## TO DO
Each line of the data below between the one containing "Select the 29-Dec-23 date cell" and the one containing "Instruction: Open the High", both included, is to be repeated exactly. Please omit pictures.

------------------------------------

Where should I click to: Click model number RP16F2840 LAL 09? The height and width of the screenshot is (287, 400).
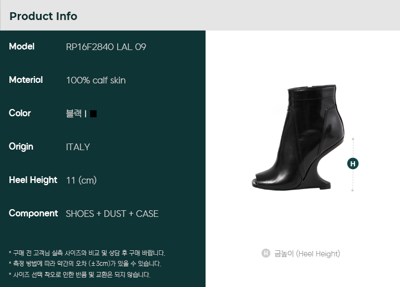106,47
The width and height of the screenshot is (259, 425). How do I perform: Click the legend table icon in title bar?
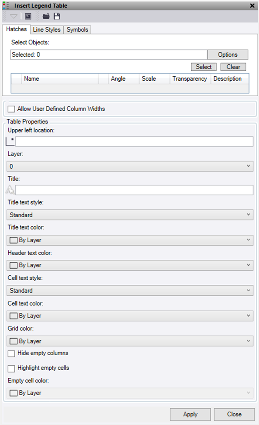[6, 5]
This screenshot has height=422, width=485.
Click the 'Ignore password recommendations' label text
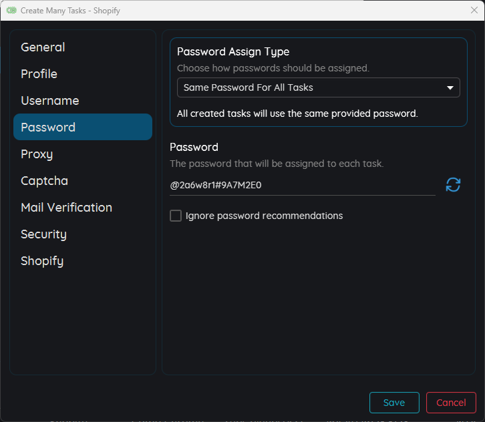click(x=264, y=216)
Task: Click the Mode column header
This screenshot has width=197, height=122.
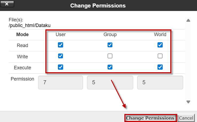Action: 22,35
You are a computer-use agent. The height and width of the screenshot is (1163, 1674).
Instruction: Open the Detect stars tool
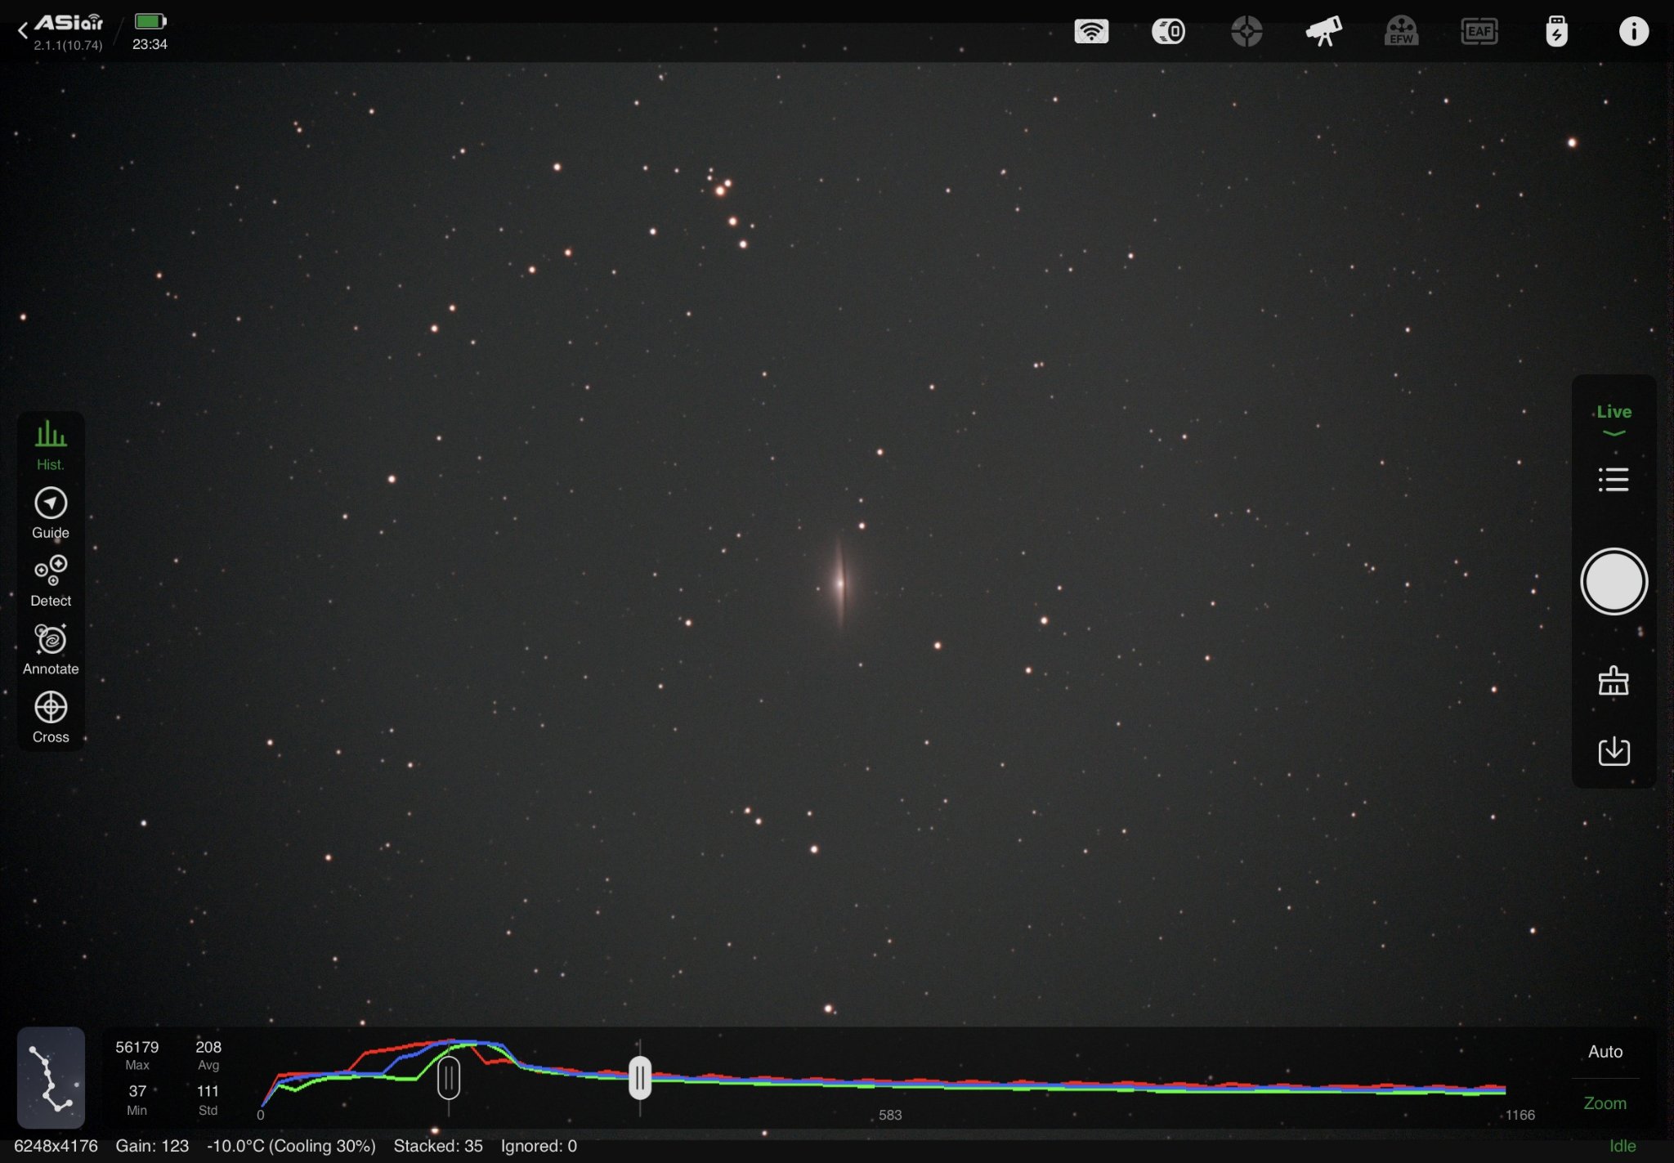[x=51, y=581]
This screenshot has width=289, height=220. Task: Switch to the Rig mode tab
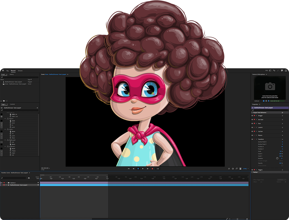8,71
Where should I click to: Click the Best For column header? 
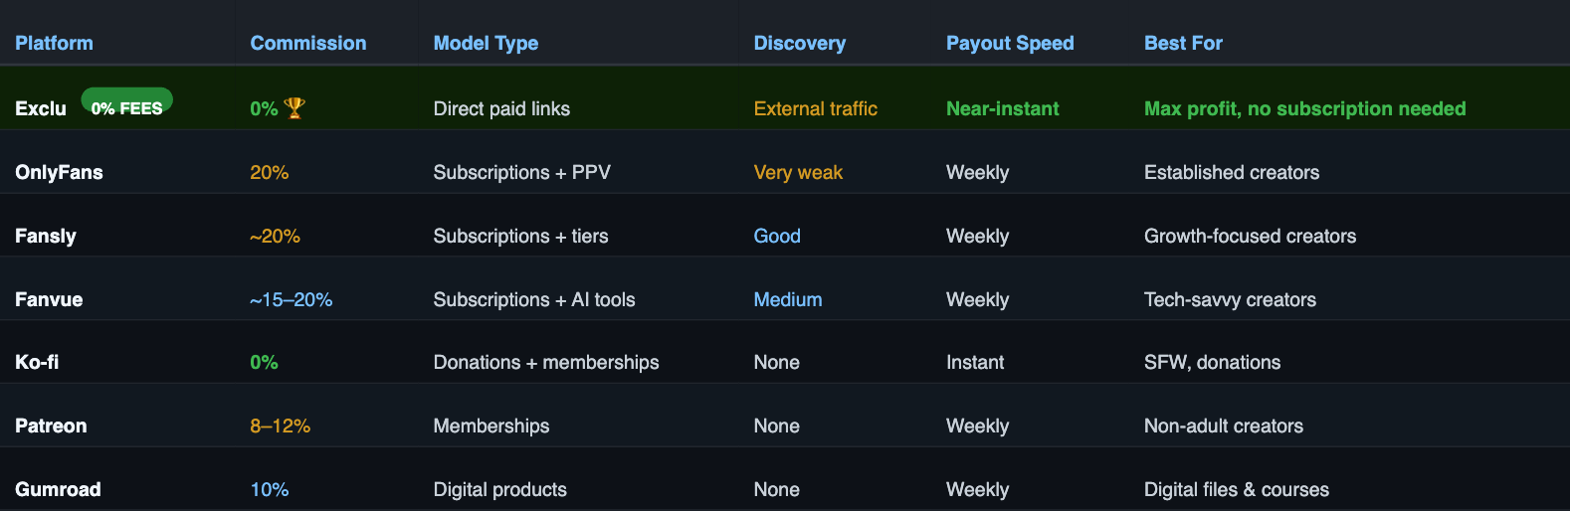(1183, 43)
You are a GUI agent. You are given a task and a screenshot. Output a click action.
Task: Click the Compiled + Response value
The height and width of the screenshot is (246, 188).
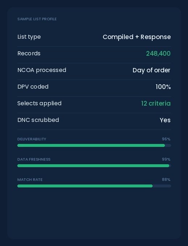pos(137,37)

------------------------------------

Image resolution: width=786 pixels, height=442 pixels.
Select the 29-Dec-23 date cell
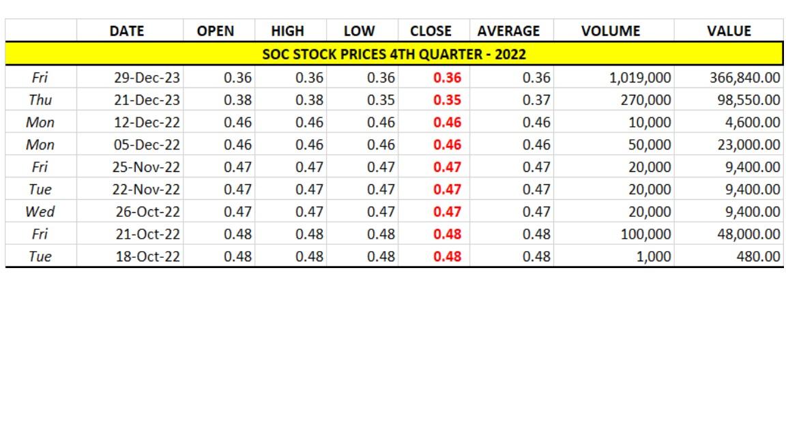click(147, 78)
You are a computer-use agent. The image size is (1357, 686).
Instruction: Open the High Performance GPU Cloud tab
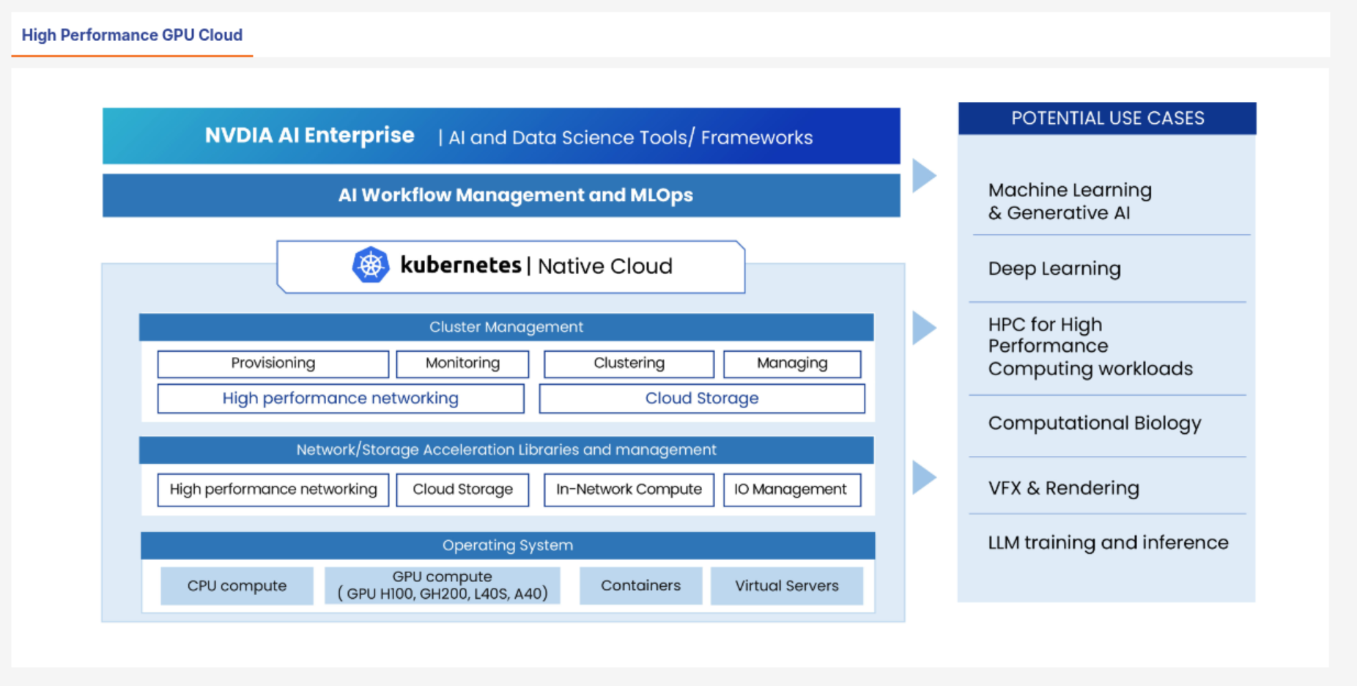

------------------------------------

## RESPONSE TO THIS TASK
Select the 29-Dec-23 date cell
click(147, 78)
You are a computer-use agent. The image size is (1357, 686).
Instruction: Open the High Performance GPU Cloud tab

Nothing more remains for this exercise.